▶ [Material supplied]
######
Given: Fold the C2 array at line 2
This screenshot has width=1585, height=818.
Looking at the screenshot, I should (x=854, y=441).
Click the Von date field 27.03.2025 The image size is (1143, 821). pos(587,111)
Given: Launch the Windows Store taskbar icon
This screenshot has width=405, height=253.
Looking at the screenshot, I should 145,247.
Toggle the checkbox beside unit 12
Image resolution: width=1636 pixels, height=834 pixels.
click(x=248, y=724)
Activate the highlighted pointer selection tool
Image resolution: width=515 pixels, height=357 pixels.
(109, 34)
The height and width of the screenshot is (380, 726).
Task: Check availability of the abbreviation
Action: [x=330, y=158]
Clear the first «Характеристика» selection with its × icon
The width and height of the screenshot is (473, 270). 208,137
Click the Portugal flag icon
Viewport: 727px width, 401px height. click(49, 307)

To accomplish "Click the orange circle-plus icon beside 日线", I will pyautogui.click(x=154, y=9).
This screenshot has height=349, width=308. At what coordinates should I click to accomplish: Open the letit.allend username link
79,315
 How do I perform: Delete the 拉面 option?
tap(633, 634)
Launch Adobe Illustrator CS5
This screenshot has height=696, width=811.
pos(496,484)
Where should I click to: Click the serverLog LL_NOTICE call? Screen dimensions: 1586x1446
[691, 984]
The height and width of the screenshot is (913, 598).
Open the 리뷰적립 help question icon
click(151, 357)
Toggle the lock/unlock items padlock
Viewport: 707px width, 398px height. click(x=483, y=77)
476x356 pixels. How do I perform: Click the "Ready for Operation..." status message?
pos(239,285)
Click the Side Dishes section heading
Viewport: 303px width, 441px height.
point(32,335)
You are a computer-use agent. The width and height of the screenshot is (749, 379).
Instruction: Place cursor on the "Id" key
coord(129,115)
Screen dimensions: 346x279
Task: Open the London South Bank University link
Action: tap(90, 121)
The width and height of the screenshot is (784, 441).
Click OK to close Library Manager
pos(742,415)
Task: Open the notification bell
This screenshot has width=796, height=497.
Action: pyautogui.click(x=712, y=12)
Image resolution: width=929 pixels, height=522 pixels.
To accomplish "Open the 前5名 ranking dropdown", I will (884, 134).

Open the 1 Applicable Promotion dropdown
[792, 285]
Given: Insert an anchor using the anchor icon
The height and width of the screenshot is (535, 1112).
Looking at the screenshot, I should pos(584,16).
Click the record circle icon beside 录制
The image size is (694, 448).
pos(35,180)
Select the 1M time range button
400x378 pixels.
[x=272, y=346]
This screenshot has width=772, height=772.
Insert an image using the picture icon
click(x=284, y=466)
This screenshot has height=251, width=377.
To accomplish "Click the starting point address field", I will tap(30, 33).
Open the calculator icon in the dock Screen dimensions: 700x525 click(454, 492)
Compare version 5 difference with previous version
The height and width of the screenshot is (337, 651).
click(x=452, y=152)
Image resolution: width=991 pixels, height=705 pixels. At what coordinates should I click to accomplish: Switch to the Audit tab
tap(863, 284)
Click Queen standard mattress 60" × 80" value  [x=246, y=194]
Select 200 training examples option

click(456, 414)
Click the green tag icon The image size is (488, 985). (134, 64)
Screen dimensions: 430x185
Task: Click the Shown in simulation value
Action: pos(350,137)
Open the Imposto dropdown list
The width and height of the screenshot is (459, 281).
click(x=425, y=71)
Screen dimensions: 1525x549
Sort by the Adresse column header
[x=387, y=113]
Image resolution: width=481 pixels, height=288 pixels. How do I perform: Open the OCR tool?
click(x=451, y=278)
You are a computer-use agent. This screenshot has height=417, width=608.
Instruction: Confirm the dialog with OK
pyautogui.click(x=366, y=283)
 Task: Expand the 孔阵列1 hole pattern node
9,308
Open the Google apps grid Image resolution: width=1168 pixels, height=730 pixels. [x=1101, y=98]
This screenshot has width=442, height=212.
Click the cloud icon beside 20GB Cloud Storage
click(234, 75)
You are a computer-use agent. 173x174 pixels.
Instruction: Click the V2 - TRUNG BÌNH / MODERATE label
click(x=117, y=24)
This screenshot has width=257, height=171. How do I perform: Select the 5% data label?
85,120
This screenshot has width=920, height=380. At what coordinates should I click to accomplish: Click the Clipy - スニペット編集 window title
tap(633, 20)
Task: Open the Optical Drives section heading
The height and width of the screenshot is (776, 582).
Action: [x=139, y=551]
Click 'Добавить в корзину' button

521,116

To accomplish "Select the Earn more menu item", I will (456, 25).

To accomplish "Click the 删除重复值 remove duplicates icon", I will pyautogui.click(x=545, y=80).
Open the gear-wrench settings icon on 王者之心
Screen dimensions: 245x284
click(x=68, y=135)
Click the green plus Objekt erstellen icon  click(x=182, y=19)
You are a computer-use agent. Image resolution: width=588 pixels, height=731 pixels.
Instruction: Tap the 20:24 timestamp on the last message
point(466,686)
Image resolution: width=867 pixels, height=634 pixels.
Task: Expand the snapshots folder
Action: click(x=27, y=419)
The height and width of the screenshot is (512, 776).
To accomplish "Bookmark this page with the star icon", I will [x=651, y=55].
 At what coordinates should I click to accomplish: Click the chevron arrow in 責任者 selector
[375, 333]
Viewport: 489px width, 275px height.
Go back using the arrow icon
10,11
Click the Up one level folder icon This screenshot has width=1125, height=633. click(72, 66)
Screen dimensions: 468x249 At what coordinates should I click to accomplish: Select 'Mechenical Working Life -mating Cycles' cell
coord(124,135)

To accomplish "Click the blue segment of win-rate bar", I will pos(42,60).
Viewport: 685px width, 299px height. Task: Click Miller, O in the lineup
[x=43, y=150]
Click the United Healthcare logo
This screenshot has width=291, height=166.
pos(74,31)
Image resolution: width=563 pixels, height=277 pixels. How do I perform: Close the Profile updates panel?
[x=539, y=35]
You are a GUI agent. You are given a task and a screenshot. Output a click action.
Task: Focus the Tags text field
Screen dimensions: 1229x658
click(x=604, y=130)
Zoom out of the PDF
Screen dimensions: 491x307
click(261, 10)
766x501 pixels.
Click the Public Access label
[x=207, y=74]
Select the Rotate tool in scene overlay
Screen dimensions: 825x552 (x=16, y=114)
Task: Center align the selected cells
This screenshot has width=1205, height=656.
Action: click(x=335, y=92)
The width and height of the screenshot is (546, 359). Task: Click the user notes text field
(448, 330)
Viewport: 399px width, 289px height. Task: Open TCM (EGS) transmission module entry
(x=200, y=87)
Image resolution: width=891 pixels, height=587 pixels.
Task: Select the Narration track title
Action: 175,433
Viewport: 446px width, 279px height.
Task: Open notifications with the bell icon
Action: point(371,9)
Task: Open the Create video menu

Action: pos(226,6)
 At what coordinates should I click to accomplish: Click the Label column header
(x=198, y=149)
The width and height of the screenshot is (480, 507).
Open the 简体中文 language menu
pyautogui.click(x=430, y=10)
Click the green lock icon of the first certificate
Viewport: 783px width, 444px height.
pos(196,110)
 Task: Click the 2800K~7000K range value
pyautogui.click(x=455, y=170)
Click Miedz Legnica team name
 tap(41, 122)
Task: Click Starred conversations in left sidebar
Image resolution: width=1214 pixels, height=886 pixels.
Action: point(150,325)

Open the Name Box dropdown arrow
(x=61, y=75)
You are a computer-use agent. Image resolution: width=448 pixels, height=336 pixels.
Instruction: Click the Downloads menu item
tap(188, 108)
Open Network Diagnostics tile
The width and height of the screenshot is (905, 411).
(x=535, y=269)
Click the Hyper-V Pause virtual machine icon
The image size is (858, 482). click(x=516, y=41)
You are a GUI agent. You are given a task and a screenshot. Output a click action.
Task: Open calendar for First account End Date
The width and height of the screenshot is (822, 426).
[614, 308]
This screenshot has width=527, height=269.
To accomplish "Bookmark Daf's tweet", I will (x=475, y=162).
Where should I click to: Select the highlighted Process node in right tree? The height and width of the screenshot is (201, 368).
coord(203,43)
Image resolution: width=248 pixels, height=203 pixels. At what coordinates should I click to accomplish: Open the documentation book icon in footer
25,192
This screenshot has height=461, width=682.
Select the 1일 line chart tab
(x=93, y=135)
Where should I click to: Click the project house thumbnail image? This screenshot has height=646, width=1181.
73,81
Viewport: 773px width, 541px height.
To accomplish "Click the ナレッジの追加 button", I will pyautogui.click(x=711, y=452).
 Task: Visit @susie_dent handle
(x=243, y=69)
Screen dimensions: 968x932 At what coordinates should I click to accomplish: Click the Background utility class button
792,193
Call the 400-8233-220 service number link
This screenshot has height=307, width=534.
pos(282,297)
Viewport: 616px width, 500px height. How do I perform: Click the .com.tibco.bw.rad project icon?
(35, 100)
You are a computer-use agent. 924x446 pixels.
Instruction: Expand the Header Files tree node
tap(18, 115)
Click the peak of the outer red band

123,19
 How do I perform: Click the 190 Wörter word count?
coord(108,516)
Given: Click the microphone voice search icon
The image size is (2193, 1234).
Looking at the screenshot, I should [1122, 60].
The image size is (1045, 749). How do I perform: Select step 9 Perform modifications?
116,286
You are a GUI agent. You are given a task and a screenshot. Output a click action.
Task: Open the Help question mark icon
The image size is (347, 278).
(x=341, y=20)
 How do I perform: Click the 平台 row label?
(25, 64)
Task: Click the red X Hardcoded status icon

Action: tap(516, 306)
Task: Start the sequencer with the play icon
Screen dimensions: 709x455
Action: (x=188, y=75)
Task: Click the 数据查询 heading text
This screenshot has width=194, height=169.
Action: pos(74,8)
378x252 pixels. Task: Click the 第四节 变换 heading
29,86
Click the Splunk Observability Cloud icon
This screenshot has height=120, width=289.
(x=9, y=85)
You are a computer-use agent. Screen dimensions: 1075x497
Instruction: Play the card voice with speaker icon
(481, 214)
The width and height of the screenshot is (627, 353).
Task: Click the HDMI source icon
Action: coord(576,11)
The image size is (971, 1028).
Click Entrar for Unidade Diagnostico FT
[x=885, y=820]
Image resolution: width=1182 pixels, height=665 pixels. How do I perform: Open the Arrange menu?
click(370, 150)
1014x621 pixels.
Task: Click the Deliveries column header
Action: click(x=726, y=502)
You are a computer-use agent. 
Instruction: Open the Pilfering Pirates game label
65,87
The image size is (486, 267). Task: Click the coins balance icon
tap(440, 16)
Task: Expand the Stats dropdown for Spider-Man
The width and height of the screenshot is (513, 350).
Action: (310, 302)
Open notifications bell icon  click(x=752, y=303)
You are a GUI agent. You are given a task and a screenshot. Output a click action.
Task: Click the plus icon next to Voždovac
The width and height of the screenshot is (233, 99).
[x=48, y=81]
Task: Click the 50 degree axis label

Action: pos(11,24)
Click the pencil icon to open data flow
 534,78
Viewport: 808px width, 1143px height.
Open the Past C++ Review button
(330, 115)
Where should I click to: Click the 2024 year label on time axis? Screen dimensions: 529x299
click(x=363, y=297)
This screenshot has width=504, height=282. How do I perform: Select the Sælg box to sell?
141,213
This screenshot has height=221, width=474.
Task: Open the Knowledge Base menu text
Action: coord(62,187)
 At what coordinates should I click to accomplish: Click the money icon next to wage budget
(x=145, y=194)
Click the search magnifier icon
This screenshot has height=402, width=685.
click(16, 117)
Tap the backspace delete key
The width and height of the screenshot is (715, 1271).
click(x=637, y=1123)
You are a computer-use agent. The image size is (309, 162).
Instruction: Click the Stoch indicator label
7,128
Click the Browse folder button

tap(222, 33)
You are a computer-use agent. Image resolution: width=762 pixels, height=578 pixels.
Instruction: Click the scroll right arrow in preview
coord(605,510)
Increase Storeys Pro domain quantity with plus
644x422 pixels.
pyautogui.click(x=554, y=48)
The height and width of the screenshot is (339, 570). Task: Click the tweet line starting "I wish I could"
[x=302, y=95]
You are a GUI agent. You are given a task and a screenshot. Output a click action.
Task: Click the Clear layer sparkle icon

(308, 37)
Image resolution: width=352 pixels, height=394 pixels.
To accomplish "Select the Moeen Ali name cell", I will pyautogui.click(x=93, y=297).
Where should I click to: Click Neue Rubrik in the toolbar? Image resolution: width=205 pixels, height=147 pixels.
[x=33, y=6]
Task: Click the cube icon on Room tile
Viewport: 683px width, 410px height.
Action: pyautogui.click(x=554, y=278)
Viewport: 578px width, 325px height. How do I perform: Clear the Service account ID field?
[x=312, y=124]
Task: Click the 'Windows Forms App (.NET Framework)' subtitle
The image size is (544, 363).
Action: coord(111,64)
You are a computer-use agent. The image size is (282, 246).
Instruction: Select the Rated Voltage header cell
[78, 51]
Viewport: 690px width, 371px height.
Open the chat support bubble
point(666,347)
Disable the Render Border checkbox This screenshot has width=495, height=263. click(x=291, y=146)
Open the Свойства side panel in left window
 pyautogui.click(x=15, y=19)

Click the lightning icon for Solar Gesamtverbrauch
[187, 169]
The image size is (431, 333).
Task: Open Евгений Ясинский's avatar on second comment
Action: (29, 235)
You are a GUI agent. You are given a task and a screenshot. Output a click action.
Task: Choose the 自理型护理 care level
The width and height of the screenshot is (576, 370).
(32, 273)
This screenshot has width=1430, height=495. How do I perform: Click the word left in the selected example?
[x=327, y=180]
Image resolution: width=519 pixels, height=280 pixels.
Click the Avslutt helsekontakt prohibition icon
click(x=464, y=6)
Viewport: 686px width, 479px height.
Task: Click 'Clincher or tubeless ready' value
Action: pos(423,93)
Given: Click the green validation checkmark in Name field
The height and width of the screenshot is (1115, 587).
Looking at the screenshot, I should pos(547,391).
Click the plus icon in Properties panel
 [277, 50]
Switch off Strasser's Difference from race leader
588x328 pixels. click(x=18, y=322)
######
Give again, word for word, every line of the listing above from the one with "Click the cloud" to the one with "Task: Open the Optical Drives section heading", both inclusive, and nothing beyond them.

▶ [Answer space]
Click the cloud icon beside 20GB Cloud Storage
click(234, 75)
You are a computer-use agent. 173x174 pixels.
Instruction: Click the V2 - TRUNG BÌNH / MODERATE label
click(x=117, y=24)
This screenshot has width=257, height=171. How do I perform: Select the 5% data label?
85,120
This screenshot has width=920, height=380. At what coordinates should I click to accomplish: Click the Clipy - スニペット編集 window title
tap(633, 20)
Task: Open the Optical Drives section heading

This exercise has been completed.